This fact sheet was written by Dr Brett Gardiner, Director of Medical Services at HKHS. It is part of our Health Hotline series.

A recent survey found that 70% of Australians did not eat enough vegetables and that men especially, ate no fruit and few vegetables apart from potato. That is a concern, as it’s the leafy greens and the orange vegies that offer us the most health protection. It is recommended we eat two serves fruit and five serves vegetables a day. So how do we entice men, children and teenagers to ‘veg-out’?

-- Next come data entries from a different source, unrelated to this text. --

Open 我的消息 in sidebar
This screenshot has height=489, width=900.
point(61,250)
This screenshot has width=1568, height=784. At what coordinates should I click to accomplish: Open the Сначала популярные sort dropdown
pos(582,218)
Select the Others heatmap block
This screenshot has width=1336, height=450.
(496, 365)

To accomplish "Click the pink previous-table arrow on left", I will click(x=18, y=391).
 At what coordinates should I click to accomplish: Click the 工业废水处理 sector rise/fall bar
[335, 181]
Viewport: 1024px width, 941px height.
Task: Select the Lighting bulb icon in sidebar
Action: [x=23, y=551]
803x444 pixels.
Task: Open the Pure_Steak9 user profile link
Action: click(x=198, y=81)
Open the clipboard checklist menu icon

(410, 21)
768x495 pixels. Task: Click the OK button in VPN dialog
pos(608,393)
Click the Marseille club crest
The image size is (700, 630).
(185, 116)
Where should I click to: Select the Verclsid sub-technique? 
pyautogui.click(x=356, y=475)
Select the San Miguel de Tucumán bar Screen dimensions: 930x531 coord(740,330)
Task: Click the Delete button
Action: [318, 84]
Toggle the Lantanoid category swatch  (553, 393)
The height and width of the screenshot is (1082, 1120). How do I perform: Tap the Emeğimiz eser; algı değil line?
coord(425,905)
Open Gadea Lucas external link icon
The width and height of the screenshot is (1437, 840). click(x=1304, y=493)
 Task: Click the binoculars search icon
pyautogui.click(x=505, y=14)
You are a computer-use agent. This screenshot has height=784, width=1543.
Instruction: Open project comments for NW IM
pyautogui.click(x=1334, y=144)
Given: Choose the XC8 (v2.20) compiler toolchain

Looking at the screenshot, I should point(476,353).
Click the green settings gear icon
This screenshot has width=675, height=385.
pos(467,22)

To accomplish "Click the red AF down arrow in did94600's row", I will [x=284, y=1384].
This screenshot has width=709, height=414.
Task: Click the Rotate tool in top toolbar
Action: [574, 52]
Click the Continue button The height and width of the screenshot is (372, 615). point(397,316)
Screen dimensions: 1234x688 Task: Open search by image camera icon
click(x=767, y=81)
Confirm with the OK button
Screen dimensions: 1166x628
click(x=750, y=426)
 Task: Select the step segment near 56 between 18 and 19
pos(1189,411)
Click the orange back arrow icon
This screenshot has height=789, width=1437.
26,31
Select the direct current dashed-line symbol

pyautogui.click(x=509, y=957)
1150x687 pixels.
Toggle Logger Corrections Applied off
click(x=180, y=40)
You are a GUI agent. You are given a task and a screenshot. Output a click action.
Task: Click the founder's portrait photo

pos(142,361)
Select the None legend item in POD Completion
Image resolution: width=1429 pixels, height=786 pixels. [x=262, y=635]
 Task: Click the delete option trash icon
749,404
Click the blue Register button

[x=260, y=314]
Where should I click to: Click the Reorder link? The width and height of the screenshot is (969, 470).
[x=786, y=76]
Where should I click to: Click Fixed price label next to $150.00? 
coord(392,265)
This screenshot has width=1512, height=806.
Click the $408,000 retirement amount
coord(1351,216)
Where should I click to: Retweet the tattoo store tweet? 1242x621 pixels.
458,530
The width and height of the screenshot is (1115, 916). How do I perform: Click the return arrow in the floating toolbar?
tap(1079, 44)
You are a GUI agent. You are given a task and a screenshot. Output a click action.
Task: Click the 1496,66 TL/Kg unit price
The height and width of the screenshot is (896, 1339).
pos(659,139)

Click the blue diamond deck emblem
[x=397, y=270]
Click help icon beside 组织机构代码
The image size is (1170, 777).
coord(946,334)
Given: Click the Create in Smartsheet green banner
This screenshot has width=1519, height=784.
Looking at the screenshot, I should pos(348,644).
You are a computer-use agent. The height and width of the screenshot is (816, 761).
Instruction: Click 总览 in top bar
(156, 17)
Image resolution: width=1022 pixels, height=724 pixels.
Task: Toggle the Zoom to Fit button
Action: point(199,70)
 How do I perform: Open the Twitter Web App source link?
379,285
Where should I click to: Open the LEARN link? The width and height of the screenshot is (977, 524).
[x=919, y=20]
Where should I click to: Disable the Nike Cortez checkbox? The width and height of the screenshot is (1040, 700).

Variety is the spice of life!

All fruit and vegetables are healthy! Variety means a range of nutrients but it also keeps things interesting. We are attracted by colour, so serve as many colours as possible, particularly yellow, green and red - try corn on the cob, beans and carrots or mixed salad leaves, grated carrot and baby tomatoes. Instead of eating your favourite fruit and vegies all year, eat what is in season. This is nature’s way of ensuring you get a variety of nutrients and in season food is the most flavoursome and cheapest.

Prepare!

Many kids can’t be bothered peeling fruit and vegies; so peel it and it’s more likely to be eaten! Fruit salad is always a favourite. Try adding tinned peaches to a freshly diced orange, apple and banana. Or slice fruit and serve on a plate with a couple of grapes and strawberries – a little lemon juice will help prevent cut fruit from going brown. Chop up carrot and celery sticks and serve with salsa, avocado or a low-fat dip.

Convenience

Canned and frozen varieties are terrific, easy and nutritious! Frozen berries and peas, tinned peaches, pears and fruit salad, tinned corn, beetroot, baked beans and tomatoes are just some of the more popular varieties.

Spotty bananas

Don’t buy too much fruit at once. If you can, do your fruit and vegetable shop more than once a week. Spotty bananas will sit in the bowl forever. Fresh fruit disappears much more quickly.

Sneak in a little extra

Try adding apple, sultanas or berries to muffins and cakes, fruit to smoothies or breakfast cereal, serve ice cream with fruit, cook with onions and garlic, make mini-pizzas with tomato paste, chopped vegies and cheese, grate carrot, zucchini and potato into a savoury muffin mixture or grate beetroot or butternut pumpkin to add colour to your salad or sandwich.

Tips for kids

Don’t put a value judgement on food like ‘you can’t have sweets until you eat your vegetables’. This can convey the message that vegies are duty foods and that sweets are the reward! Vegetables have a less sweet taste and take longer to be accepted. Give children a good dessert (fruit and ice cream or banana custard) and keep trying with the vegetables, a small amount at a time.

Persevere!

It is important to keep offering vegies and fruit in a variety of ways as it often takes several tries before we learn to like something new. Also, show your children that you enjoy eating fruit and vegetables. They learn a lot more from what you do than what you say.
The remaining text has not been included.